E’ vero, non tutto ha funzionato come doveva, eppure in questi giorni è netta la sensazione che se il Paese regge è merito dello sforzo titanico che gli uomini della sanità pubblica, con i mezzi che hanno a disposizione, stanno compiendo.

Intervistato per questo giornale da Giuseppe Del Bello, il direttore del laboratorio di Virologia dell’Azienda dei Colli, Luigi Atripaldi, ha descritto il lavoro al limite che la sua struttura – 10 unità in tutto – svolge per realizzare le centinaia di tamponi che giungono. A chi gli parla di inefficienze Atripaldi risponde a muso duro che sono critiche ingiuste “Noi in ospedale facciamo la nostra parte con notevoli sforzi, mettendoci a disposizione dei pazienti, ma è necessario che tutti i cittadini in ansia per il coronavirus siano informati a dovere”. Prima di reclamare test non utili, o di prendere d’assalto i pronto soccorso, come è successo al Cotugno.

E’ lo stesso racconto da nord a sud, le notti in ospedale di Maria Rita Gismondo, la direttrice del laboratorio di Microbiologia del Sacco di Milano, criticata sui social dal collega Burioni solo per aver suggerito un po’ più di misura nel parlare della malattia; o il lavoro non stop dell’equipe di quaranta medici del San Matteo di Pavia, quelli che curano il “paziente uno”, l’unico organismo giovane per ora realmente in pericolo di vita, la cui guarigione avrebbe una portata simbolica che è difficile sminuire.

A chi gli chiede chi glielo ha fatto fare, Walter Ricciardi, già nostro rappresentante presso l’Organizzazione Mondiale della sanità, e da pochi giorni super consulente del ministro alla salute Speranza, risponde che ha accettato “… perché ritengo che ora ci si debba mettere al servizio del Paese, che è in un momento difficilissimo. Io sono un medico di sanità pubblica e questo è il mio mestiere.”

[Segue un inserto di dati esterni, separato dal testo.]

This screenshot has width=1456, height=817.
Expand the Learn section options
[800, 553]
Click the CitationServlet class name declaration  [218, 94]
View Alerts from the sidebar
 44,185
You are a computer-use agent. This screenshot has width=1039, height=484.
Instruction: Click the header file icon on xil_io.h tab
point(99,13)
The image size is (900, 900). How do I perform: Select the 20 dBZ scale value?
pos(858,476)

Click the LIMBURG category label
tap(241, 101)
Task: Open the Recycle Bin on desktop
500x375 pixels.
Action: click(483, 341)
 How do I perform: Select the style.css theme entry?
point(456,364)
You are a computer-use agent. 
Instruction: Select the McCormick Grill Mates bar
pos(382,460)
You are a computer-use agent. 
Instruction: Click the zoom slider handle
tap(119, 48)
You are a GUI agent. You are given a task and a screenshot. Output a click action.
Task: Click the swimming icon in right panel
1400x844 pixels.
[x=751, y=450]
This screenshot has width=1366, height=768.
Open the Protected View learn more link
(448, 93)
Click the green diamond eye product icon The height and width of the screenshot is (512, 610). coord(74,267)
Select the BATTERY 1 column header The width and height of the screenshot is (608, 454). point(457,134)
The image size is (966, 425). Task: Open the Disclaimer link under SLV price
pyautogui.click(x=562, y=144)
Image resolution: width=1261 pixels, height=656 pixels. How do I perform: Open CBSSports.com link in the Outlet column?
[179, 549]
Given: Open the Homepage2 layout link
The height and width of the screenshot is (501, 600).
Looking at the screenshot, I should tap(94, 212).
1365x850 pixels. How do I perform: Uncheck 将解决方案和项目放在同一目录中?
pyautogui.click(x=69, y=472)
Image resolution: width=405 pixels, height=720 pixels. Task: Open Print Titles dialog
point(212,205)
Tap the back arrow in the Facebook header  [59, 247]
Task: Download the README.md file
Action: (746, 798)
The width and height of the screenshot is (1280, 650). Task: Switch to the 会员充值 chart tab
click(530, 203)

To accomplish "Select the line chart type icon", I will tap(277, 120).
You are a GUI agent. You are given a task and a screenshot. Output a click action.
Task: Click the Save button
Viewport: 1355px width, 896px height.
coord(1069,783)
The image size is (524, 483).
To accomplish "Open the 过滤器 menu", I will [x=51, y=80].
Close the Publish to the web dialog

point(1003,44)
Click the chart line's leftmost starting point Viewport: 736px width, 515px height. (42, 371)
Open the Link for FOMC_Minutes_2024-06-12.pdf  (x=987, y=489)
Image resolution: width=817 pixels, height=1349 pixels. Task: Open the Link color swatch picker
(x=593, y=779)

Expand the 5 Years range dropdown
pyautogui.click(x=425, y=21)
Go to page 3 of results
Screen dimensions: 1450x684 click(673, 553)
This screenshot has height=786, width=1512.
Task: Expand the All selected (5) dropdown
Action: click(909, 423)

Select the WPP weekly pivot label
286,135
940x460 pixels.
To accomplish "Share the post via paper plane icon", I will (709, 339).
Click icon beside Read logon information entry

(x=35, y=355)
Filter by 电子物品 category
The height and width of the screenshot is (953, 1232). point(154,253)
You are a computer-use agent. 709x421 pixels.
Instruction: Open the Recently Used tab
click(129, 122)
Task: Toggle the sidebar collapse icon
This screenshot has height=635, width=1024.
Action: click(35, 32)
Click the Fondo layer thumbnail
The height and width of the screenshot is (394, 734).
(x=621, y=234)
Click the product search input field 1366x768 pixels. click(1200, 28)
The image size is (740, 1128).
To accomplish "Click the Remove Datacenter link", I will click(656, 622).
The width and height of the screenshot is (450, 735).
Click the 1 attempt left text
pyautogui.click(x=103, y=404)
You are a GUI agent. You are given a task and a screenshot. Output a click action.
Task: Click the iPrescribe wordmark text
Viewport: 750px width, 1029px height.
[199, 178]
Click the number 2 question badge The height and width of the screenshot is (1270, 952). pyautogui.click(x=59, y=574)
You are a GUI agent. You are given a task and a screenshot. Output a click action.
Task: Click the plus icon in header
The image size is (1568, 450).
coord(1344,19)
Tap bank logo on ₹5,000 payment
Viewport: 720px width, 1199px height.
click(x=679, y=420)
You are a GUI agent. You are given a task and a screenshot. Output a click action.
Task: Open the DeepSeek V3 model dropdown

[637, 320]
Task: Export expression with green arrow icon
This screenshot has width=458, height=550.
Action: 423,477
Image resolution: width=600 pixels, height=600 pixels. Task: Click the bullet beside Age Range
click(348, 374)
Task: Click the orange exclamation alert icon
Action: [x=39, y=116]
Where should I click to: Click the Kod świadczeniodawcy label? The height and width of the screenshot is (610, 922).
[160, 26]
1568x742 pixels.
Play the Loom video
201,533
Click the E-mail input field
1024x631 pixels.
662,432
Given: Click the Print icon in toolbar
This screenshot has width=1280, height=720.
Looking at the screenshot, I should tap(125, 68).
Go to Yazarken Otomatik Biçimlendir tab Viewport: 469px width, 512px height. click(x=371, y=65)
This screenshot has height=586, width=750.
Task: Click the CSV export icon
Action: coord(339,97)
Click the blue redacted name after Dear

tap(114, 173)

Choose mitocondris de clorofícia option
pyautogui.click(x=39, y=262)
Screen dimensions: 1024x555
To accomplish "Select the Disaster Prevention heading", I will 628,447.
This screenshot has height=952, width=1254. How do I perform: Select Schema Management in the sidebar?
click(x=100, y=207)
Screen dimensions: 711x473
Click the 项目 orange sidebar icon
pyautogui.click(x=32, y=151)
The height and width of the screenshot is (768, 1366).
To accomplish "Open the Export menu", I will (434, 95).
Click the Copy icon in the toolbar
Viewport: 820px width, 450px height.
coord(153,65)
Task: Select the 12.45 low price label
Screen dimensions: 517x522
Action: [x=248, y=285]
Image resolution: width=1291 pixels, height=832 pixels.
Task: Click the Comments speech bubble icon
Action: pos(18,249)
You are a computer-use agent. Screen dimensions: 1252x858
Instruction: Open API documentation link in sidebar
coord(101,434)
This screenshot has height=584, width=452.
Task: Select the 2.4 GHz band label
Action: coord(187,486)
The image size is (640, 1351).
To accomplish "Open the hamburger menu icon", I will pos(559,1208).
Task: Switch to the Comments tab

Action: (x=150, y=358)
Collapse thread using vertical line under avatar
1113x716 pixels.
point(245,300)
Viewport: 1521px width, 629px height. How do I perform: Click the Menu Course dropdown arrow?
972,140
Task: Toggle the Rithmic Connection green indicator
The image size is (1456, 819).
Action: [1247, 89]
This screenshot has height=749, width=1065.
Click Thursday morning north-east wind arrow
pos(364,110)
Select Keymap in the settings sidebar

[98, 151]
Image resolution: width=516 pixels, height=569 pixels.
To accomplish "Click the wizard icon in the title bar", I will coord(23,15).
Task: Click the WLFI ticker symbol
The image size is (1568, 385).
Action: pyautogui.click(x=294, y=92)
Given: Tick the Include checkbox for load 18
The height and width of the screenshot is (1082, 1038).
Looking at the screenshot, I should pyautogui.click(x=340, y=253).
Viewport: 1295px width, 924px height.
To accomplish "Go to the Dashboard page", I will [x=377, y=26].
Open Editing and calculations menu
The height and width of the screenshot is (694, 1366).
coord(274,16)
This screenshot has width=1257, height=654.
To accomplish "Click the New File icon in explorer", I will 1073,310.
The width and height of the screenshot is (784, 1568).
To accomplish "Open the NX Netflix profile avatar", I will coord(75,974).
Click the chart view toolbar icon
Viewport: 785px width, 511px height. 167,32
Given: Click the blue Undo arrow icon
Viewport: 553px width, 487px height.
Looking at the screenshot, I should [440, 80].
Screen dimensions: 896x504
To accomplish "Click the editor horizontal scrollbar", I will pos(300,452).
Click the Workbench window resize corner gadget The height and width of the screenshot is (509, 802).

Appunto, la sanità pubblica, sarebbe a dire una delle conquiste della contemporaneità, l’idea di garantire la salute universale, e che ciò sia compito dello Stato. Su questo l’opinione di Ricciardi è chiara: “L’Italia ha una debolezza: il sistema è frammentato, è in mano alle Regioni e lo Stato ha solo ruoli limitati. In tempi normali questo è anche accettabile ma in tempi di epidemia come questo può avere effetti letali.”

Senza voler tirare in ballo la ramazza di Manzoni, non è proprio il caso, è vero che la difficile esperienza collettiva che stiamo vivendo è un momento di verità, nei confronti ad esempio del liberismo ideologico dello Stato visto come principale nemico, dell’individualismo gretto che salva, del disprezzo delle competenze. E una differenza c’è anche tra noi e l’immenso romanzo di Don Lisander, dove lo Stato come progetto collettivo proprio non c’è, e la storia è tutta una tragedia di prevaricazioni ottuse e santità individuali.

Gli uomini della sanità pubblica in questi giorni difficili invece parlano come membri di un sistema, giocatori della stessa squadra. Secondo Fausto Baldanti del san Matteo di Pavia “qui è in corso il più gigantesco sforzo messo in campo dall’Occidente contro questa infezione nuova. Ancora non la conosciamo e lei non conosce noi. Da qui nascono potenzialità della diffusione e potenza della paura.”

C’è in queste parole tutta l’accettazione adulta della complessità, del rischio, della sfida dura della vita, senza colpevoli da additare, semplificazioni da sbandierare. Come vaccinazione, almeno contro il populismo becero, dovrebbe bastare.